## ACTION ITEM
In the data below, the answer is the run of lines from the line containing "[Przejdź do produktu Earmor" through the line containing "WIATRÓWKI (28, 795)", both included; print it exactly and nothing else.

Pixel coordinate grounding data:
+++
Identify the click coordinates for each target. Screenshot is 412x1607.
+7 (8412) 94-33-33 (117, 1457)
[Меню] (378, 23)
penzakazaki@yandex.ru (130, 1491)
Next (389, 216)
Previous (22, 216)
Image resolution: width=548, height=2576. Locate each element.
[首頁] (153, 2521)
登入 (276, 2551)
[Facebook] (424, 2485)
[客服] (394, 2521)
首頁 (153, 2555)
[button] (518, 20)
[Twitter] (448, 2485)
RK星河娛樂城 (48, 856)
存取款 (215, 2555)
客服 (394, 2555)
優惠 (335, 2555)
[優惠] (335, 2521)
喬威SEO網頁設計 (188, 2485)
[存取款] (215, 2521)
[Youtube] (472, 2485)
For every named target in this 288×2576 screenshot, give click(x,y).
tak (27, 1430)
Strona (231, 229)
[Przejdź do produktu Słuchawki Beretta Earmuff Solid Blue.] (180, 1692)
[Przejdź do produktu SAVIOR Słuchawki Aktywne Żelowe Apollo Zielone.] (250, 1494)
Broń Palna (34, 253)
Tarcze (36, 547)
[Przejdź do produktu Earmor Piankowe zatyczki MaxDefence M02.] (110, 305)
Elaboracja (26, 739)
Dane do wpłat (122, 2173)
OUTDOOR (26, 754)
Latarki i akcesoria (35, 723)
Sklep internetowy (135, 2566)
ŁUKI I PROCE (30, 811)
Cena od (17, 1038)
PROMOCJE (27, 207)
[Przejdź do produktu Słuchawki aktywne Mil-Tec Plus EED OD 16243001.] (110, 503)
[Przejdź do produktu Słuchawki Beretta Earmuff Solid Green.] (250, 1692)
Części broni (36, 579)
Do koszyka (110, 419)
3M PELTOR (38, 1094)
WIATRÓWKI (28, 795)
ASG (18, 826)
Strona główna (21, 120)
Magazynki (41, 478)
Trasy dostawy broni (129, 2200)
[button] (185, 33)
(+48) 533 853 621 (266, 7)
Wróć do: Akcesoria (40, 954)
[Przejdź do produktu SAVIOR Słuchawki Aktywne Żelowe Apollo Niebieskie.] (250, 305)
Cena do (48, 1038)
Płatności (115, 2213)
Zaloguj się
+++
## RESULT FOR THIS EXERCISE
[Przejdź do produktu Earmor Piankowe zatyczki MaxDefence M02.] (110, 305)
Elaboracja (26, 739)
Dane do wpłat (122, 2173)
OUTDOOR (26, 754)
Latarki i akcesoria (35, 723)
Sklep internetowy (135, 2566)
ŁUKI I PROCE (30, 811)
Cena od (17, 1038)
PROMOCJE (27, 207)
[Przejdź do produktu Słuchawki aktywne Mil-Tec Plus EED OD 16243001.] (110, 503)
[Przejdź do produktu Słuchawki Beretta Earmuff Solid Green.] (250, 1692)
Części broni (36, 579)
Do koszyka (110, 419)
3M PELTOR (38, 1094)
WIATRÓWKI (28, 795)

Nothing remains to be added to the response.